Christina Hoff Sommers is appalled at the way people are trying to make boys be more like girls and girls be more like boys.
The Reklamombudsmannen (RO) has reprimanded Top-Toy, a licensee of Toys”R”Us and one of the largest toy companies in Northern Europe, for its “outdated” advertisements and has pressured it to mend its “narrow-minded” ways. After receiving “training and guidance” from RO equity experts, Top-Toy introduced gender neutrality in its 2012 Christmas catalogue. The catalog shows little boys playing with a Barbie Dream House and girls with guns and gory action figures. As its marketing director explains, “For several years, we have found that the gender debate has grown so strong in the Swedish market that we have had to adjust.”
Oh no oh no oh no! That’s terrible! It’s fabulous that all the other toy companies and retail outlets are doing the exact opposite with all their might, and it’s horrendous that anyone anywhere is trying to undo a little of the damage. Hell no toys can’t be just toys! Hell no children can’t just decide for themselves what they like. Certainly not. All the toys must be clearly marked as for one sex or the other sex, so that no child will be confused for one second about whether it’s an innie or an outie.
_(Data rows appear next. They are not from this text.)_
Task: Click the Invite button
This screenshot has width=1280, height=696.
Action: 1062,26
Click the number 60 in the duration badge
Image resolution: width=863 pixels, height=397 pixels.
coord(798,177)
As one Swedish mother, Tanja Bergkvist, told the Associated Press, “Different gender roles aren’t problematic as long as they are equally valued.” Gender neutrality is not a necessary condition for equality. Men and women can be different—but equal. And for most human beings, the differences are a vital source for meaning and happiness. Since when is uniformity a democratic ideal?
Different gender roles aren’t problematic as long as they are equally valued. But they’re not. Has Sommers just not noticed?